Synthetic standards of m6A and m7GMP were dissolved in pure water at a final concentration of 1 mM each. From these stocks two set of calibration solutions were prepared in the range of 0 nM to 1 μM in sample matrix and 80% methanol. The sample matrix consists of all the reaction and enzyme storage buffers in 80% methanol. Additionally, calibration sets were also spiked with SIL-IS, m6A-d3 and m7GMP-d3 at constant a final concentration of 1 nM and 5 nM throughout all calibration samples, respectively to correct for sample matrix effect. For each Phospho-tag assay, 50 μl of methanol precipitated hydrolysate was aliquoted into HPLC vials and m7GMP-d3 and m6A-d3 was spiked in at a final concentration of 5 nM and 1 nM, respectively.
Stability test for m6A and m7GMP
To assess the stability of m6A and m7GMP we performed repeated injections of two set of samples spiked with synthetic m6A, m7GMP and SIL-IS m6A-d3 and m7GMP-d3 at 10 nM over a period of 48 hours in sample matrix and 80% methanol. We performed another set of repeated injections of digested RNA(>200nt) spiked with SIL-IS at 10 nM over 48 hour period. We then calculated % RSD (relative standard deviation) for all three sample sets. The samples were maintained at 4°C.
Procedure for LC-MS/MS measurements
RNA digests were analyzed by LC-MS/MS using a platform comprised of an Agilent Model 1290 Infinity II liquid chromatography system coupled to an Agilent 6460 Triple Quadrupole mass spectrometer equipped with Agilent Jet Stream Technology. Chromatography of metabolites utilized reversed-phase chromatography on a Infinity Lab Poroshell 120 EC-C18 column (Agilent Part Number:695975-902). Mobile phases consisted of: (A) 99% water, 1% acetonitrile containing 1 mM ammonium formate and 0.1% formic acid, and (B) 99% acetonitrile, 1% water containing 1 mM ammonium formate and 0.1% formic acid. The following gradient was applied at the flow rate of 0.9 ml/min: 0-0.5 min, 90% A,10% B; 0.5-1.0 min, 70% A, 30% B; 1-4 min, 30%, 70% B; 4-4.1 min, 1% A, 99% B, to 6 min, followed by a re-equilibration at 90% A for 2min. The column compartment temperature was at 25°C. The injection volume is 2 μl. MRM data were acquired in positive ion mode. Fragmentor, collision energy, and other source parameters were optimized for both quantifier and qualifier ions using Agilent MassHunter Optimizer software (version 6.0). Source parameters for m6A measurement were as follows: gas temperature, 230°C; gas flow, 8 l/min; nebulizer, 35 psi; sheath gas temperature, 400°C; sheath gas flow, 12 l/min; capillary voltage, 2500v; delta EMV, 400 v. The source parameters for m7GMP are the same as m6A. The quantification of m6A and m7GMP were achieved using MRM transitions for both quantifier and qualifier ions shown in Table 1.

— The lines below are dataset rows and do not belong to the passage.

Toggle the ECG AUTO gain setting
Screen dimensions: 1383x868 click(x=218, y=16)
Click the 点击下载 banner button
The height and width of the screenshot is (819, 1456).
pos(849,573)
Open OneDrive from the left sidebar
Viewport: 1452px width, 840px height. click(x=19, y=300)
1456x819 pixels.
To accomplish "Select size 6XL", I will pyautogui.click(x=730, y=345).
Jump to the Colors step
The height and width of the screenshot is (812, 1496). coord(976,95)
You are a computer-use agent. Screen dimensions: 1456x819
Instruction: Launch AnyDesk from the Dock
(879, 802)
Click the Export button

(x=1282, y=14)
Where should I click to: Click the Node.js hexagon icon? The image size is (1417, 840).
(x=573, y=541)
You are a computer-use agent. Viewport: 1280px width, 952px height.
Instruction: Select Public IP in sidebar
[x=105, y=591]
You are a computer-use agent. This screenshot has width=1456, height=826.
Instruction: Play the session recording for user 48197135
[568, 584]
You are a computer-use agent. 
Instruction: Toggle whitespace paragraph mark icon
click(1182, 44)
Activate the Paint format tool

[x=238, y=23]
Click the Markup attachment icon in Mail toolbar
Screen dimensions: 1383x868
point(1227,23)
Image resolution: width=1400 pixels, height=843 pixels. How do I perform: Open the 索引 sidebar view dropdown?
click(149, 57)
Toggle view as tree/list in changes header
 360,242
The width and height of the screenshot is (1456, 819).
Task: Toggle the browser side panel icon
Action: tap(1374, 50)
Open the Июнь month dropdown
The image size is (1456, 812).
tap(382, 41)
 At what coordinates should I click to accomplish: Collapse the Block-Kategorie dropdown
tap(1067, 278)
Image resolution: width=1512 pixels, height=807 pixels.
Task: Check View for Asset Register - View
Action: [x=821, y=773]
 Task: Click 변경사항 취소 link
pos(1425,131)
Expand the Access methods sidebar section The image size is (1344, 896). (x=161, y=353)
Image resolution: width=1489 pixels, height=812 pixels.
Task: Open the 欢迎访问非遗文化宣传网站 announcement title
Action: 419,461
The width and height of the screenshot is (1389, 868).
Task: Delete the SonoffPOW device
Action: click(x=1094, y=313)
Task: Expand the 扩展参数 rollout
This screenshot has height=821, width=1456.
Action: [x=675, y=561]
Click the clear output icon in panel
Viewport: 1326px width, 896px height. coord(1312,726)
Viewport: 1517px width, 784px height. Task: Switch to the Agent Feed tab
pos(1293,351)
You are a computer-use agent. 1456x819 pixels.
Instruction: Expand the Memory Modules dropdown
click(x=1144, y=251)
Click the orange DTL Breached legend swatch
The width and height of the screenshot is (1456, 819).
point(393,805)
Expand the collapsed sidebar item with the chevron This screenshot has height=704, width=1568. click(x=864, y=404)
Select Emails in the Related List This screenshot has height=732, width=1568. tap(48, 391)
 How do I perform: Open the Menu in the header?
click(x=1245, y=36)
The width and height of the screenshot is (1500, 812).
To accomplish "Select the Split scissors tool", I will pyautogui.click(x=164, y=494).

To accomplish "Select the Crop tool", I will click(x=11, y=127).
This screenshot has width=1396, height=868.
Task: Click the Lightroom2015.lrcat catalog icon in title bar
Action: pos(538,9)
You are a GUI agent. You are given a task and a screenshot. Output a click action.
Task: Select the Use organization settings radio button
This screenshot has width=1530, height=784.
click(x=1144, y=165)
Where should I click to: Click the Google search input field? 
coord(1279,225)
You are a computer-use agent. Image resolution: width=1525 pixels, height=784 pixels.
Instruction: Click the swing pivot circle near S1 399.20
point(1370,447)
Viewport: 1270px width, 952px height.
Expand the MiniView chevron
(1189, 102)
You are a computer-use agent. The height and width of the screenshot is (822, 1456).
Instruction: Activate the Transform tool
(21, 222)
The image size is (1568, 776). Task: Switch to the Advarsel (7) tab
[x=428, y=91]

The LC-MS/MS data was analyzed using Agilent MassHunter Quantitative Analysis (for QQQ).
AUTHOR CONTRIBUTIONS
S.R.J. and A.H.M. conceived and designed the experiments. A.H.M. carried out experiments, analyzed data, and prepared figures. Q.C. developed the LC-MS/MS part of the assay and N.A. performed LC-MS/MS measurements. S.R.J. and A.H.M. wrote the manuscript with help from all the authors.
Competing interests
S.R.J. is scientific founder of, is advisor to, and owns equity in Gotham Therapeutics and 858 Therapeutics.
ACKNOWLEDGEMENTS
We thank members of the Jaffrey Lab for helpful comments and suggestions. This work was supported by NIH grant R35NS111631 to S.R.J, and T32CA062948 to A.H.M.